Personal details
- Born: July 24, 1920 Kagoshima Prefecture, Japan
- Died: August 20, 1945 (aged 25) Mito, Ibaraki Prefecture, Japan
- Cause of death: Suicide

Military service
- Branch/service: Imperial Japanese Army
- Years of service: 1940–1945
- Rank: Major (少佐, shōsa)
- Battles/wars: World War II Pacific War; ;

= Okajima Satoshi =

Japanese military personnel

Okajima Satoshi (岡島 哲) was a Japanese Army officer.

He is known for leading a dissident faction of Japanese troops in the chaotic period after Emperor Hirohito's surrender broadcast in August 1945. His final actions ended in suicide following the abortive attempt to resist Japan's surrender.

==Early life and military career==
Okajima was born on July 24, 1920 in Kagoshima Prefecture. He was the second son of a schoolteacher, Okajima Kiyoshi (岡島 清). His family later moved to Niigata Prefecture. Okajima entered the Imperial Japanese Army Academy and graduated in 1940.

During World War II, Okajima served as commander of an infantry regiment and saw combat at the Battle of Guadalcanal. His conduct there earned him a reputation for tenacity, and troops reportedly nicknamed him the "demon captain" (鬼隊長, oni-taichō).
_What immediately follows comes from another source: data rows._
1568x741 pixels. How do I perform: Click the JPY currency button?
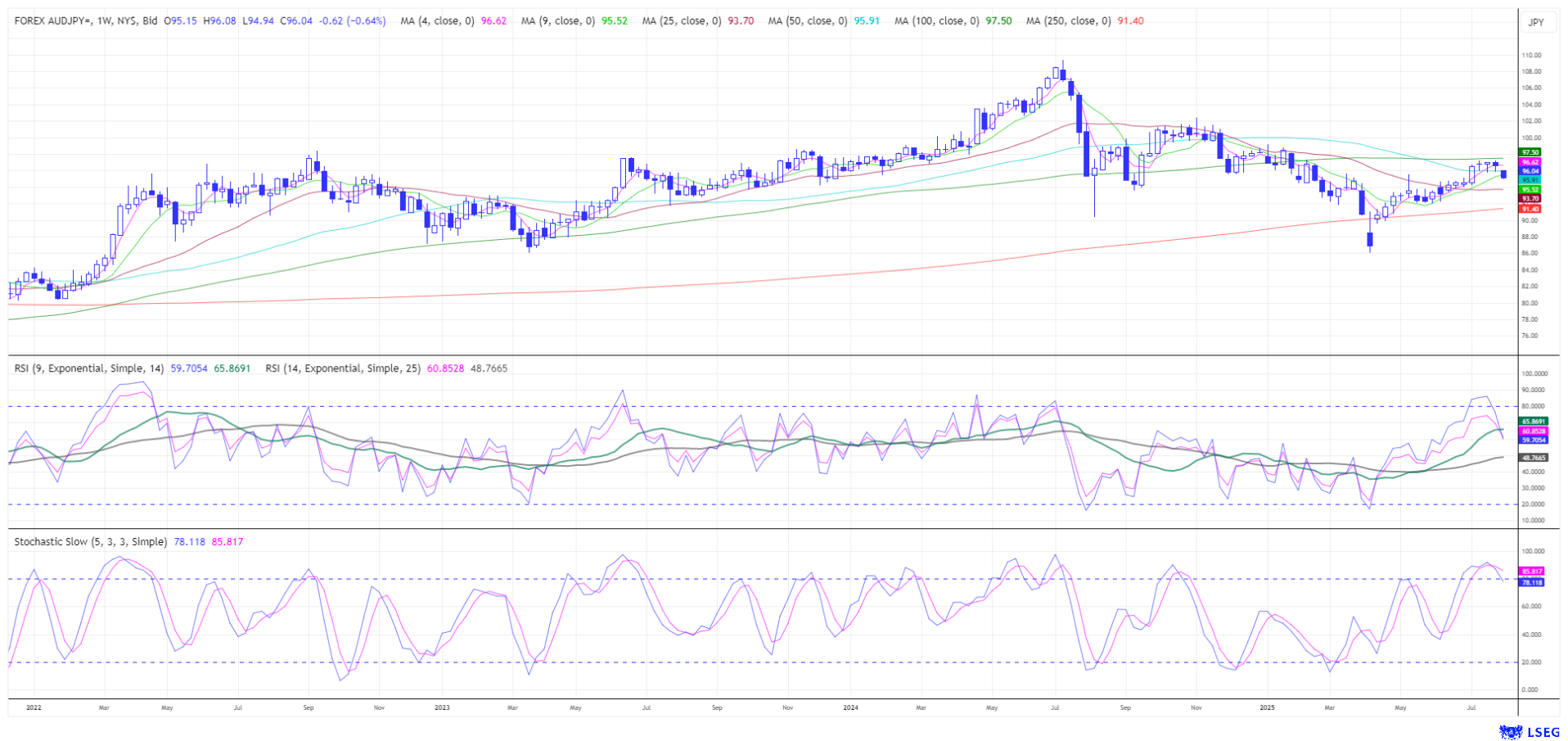1536,22
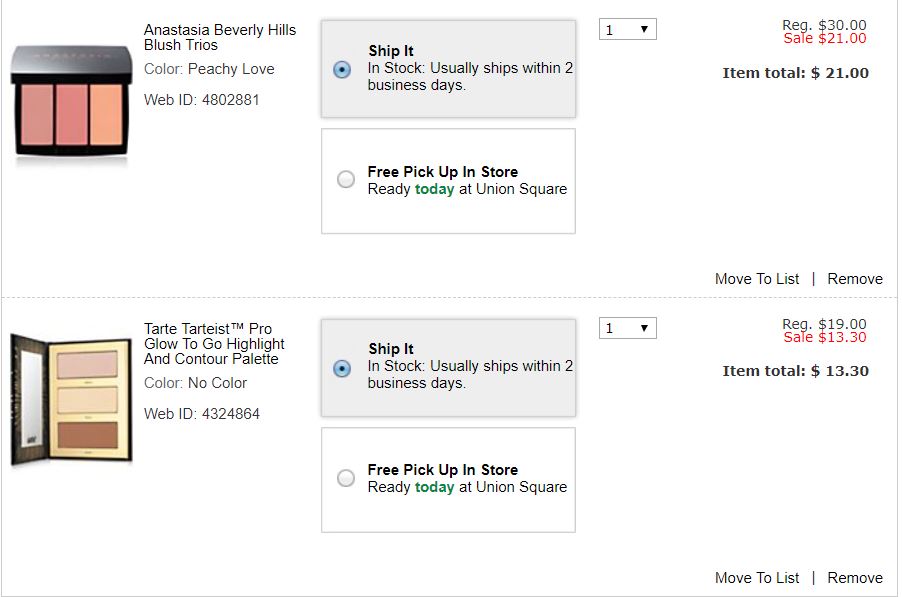
Task: Open Anastasia Beverly Hills Blush Trios title
Action: [x=220, y=37]
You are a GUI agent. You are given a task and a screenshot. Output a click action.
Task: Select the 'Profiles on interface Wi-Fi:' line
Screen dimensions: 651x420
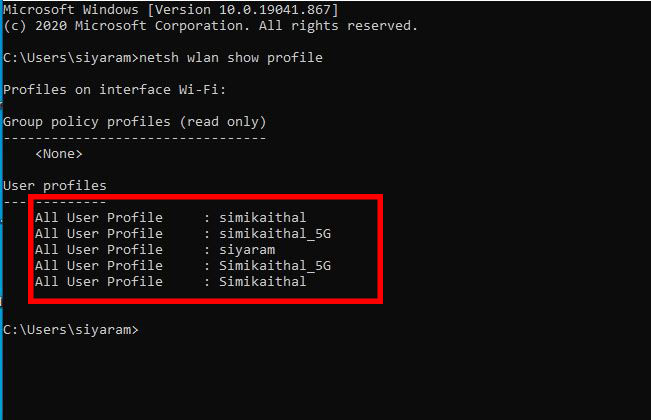(115, 90)
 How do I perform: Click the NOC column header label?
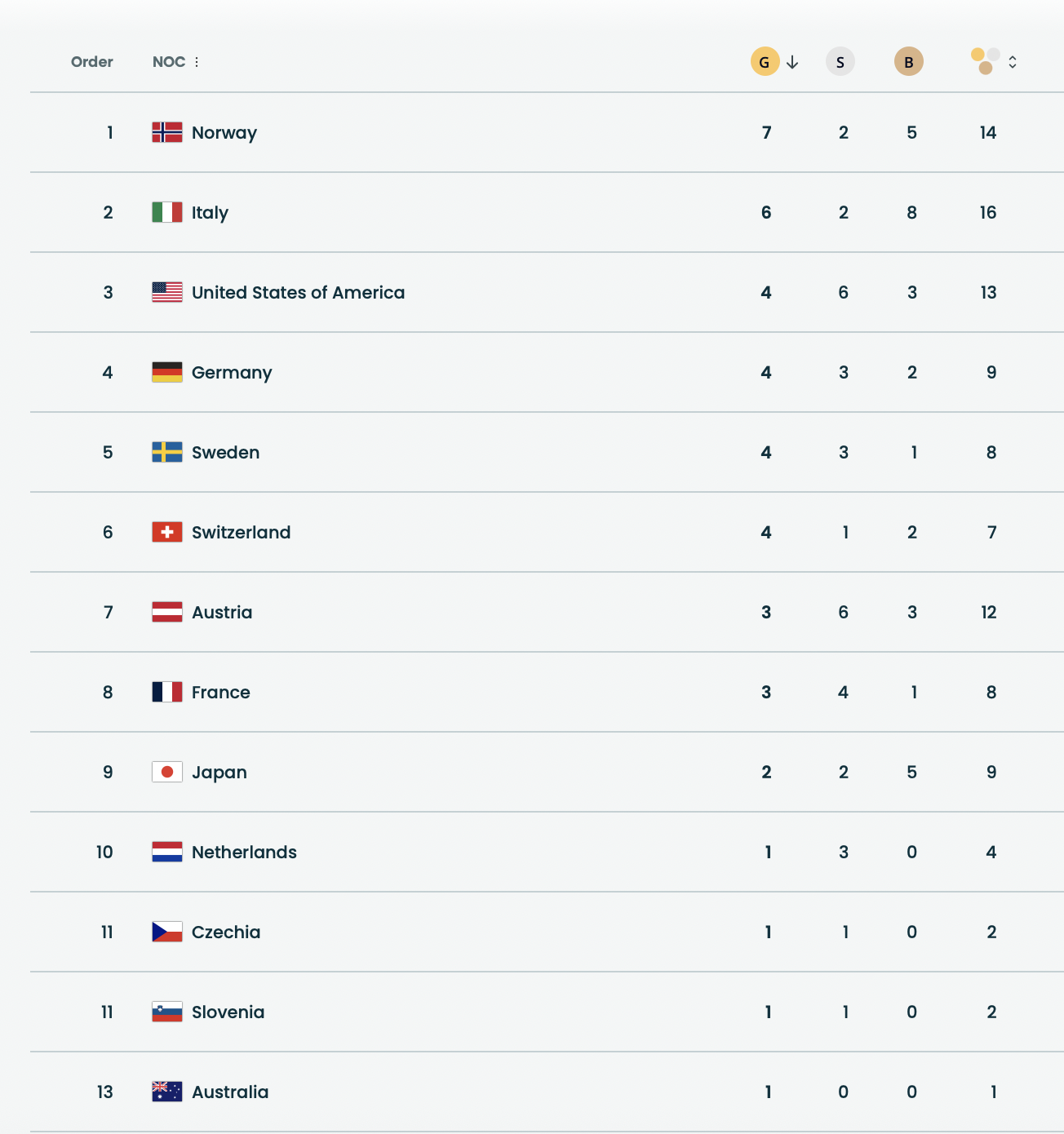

Later in the war he was assigned as an instructor at the Army Aviation Signal School in Mito, part of the Army's training command.

==Mito incident==
When Hirohito's order to surrender was received on August 15, 1945 by the Army personnel stationed in Mito, a conflict arose between a faction led by Maj. Tanaka Tsunekichi (田中 常吉) eager to surrender to the Americans and a smaller faction led by Okajima committed to defending Japan's sovereignty to the death. Within 48 hours, Tanaka was shot by Lt. Hayashi Yoshinori (林 慶紀) and Okajima decided to take action. Okajima commandeered a southbound train coincidentally passing through Mito and travelled to Tōkyō with around 400 men under his command. In Tōkyō, Okajima was stunned when the Army high command threatened to use force if he and his unit refused to comply with the order to surrender. Okajima agreed to return to Mito by train on August 20. Later that day after returning to Mito, Okajima shot himself.